*AIM OF THE EXERCISE:* Skip every picture, then write out exactly the lines of the listing below from the line that contains "Given: Switch to desktop layout view" through the final line.

--- SUPPLIED RECORDS Enclosed Below ---

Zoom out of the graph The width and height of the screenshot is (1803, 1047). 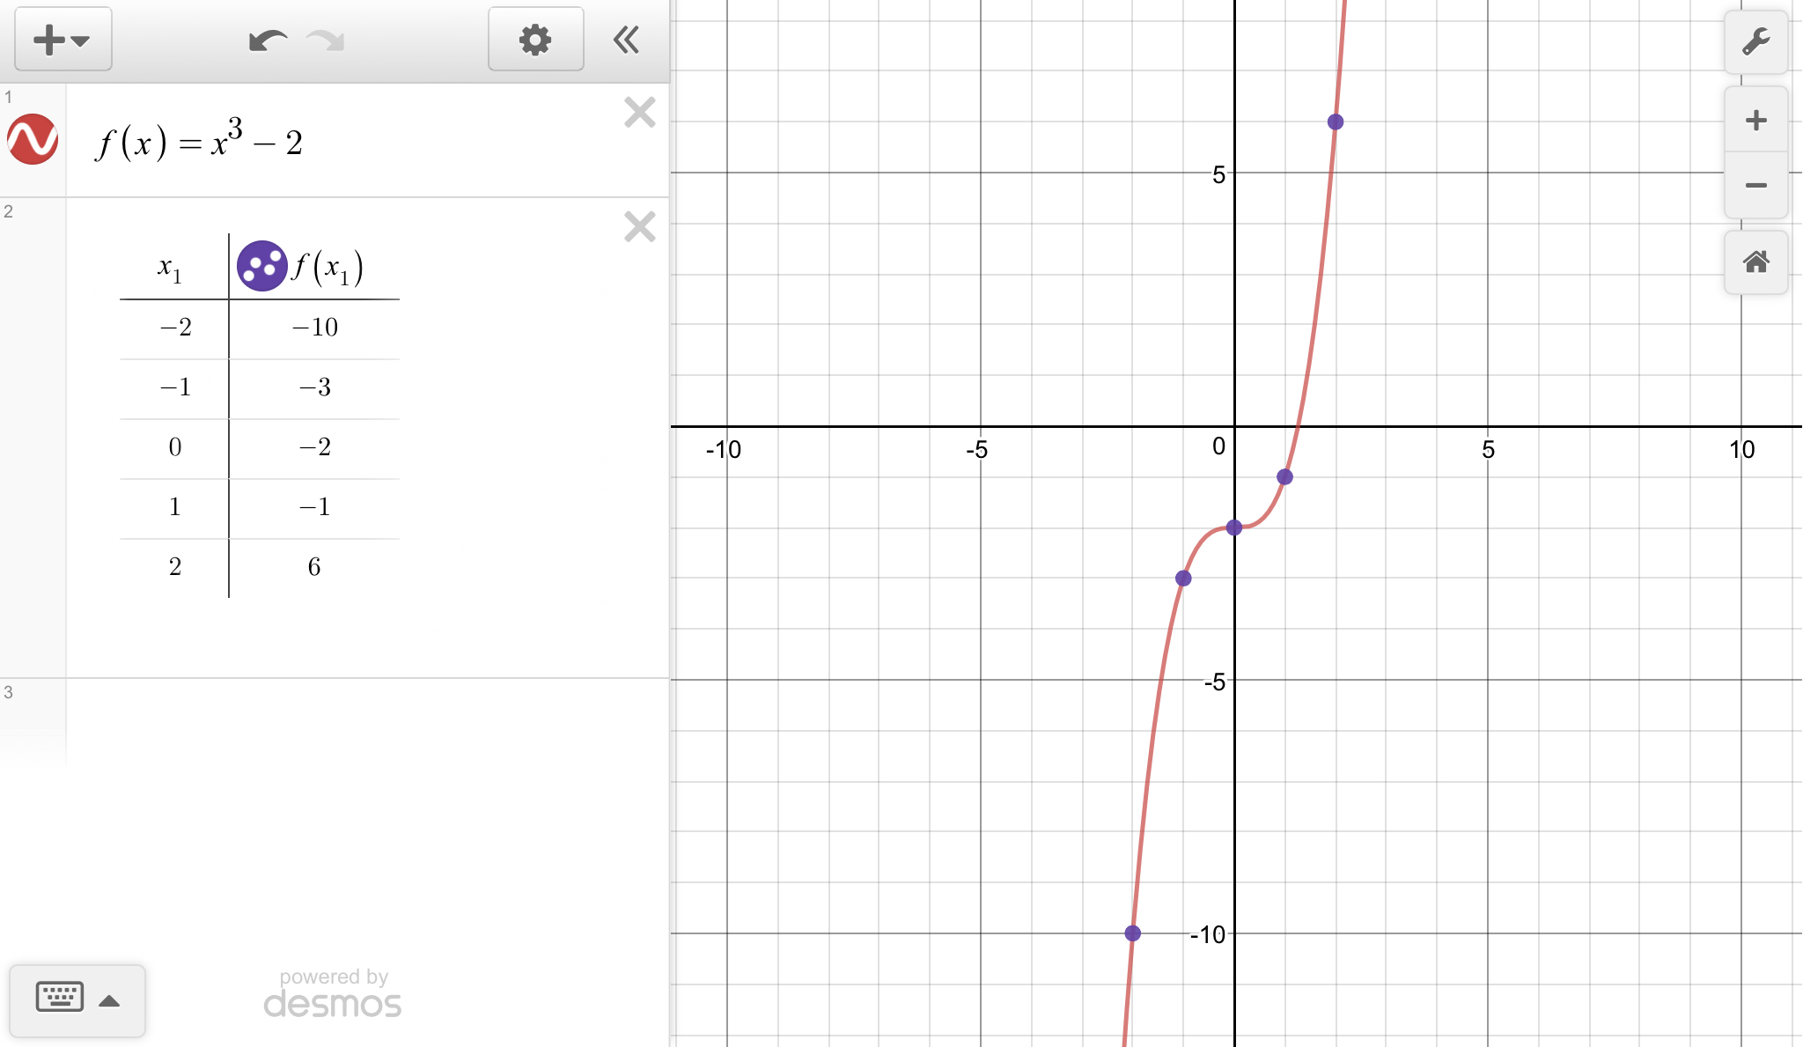pyautogui.click(x=1755, y=185)
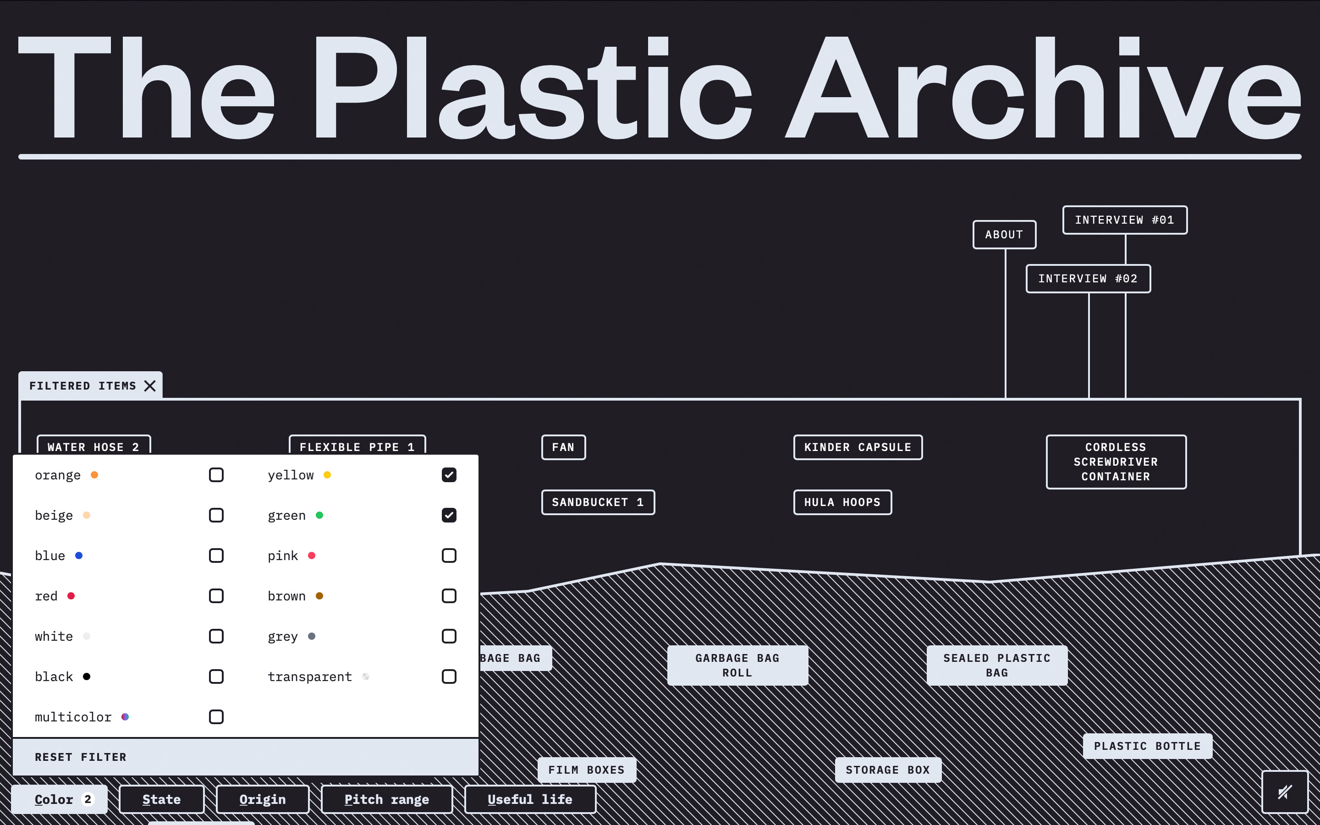Collapse the Color filter dropdown

pos(59,799)
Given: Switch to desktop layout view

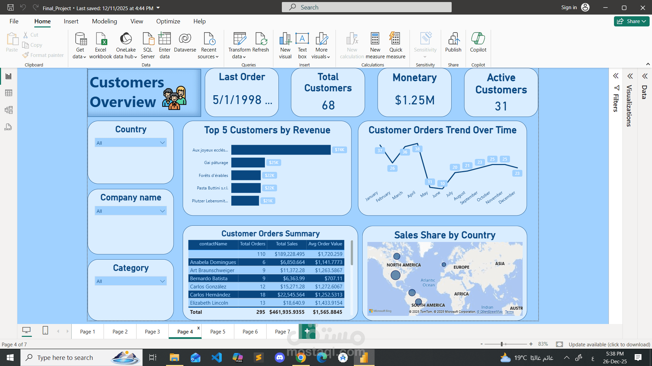Looking at the screenshot, I should coord(26,330).
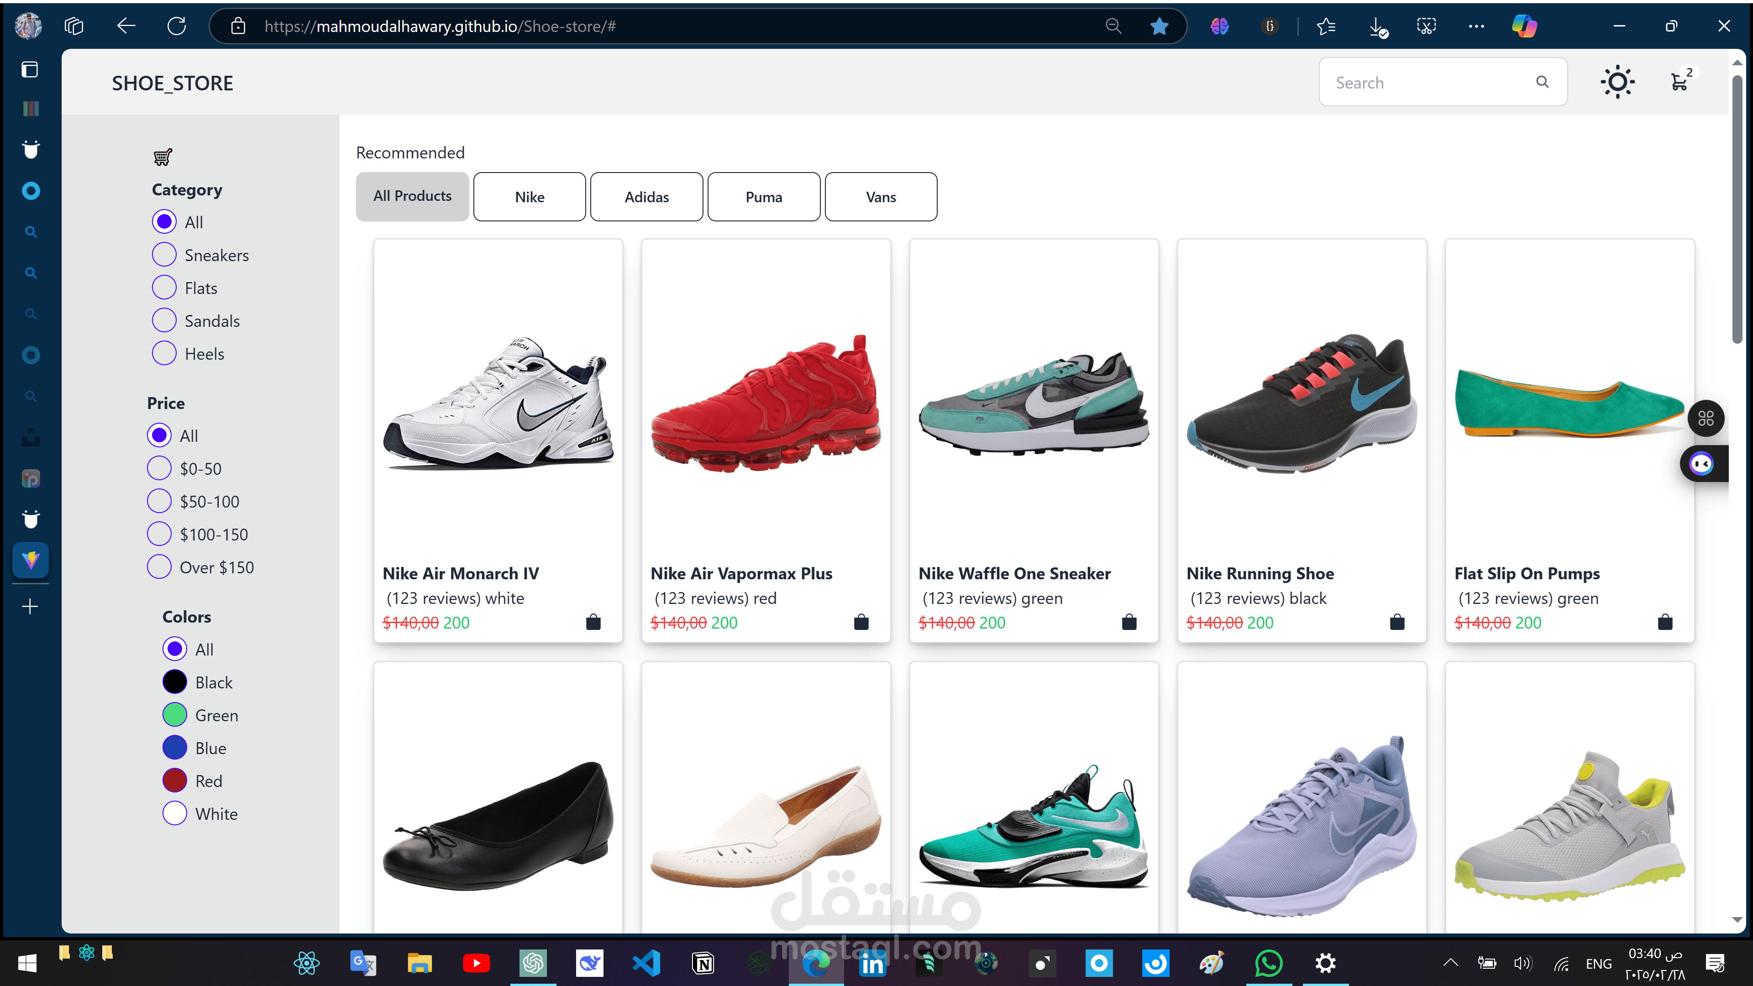The width and height of the screenshot is (1753, 986).
Task: Show All Products button
Action: tap(412, 197)
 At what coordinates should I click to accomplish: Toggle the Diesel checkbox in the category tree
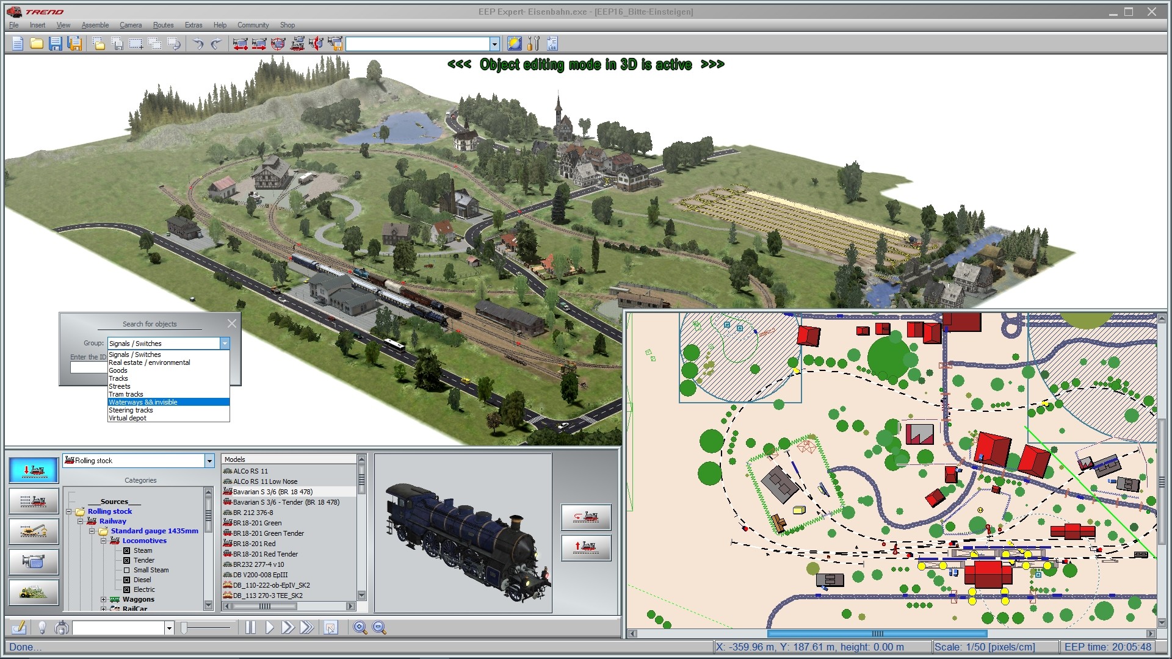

--- End of Enclosed SUPPLIED RECORDS ---

*EXPECTED OUTPUT:*
Given: Switch to desktop layout view

Looking at the screenshot, I should coord(26,330).
The width and height of the screenshot is (1753, 986).
Task: Show All Products button
Action: tap(412, 197)
 At what coordinates should I click to accomplish: Toggle the Diesel checkbox in the category tree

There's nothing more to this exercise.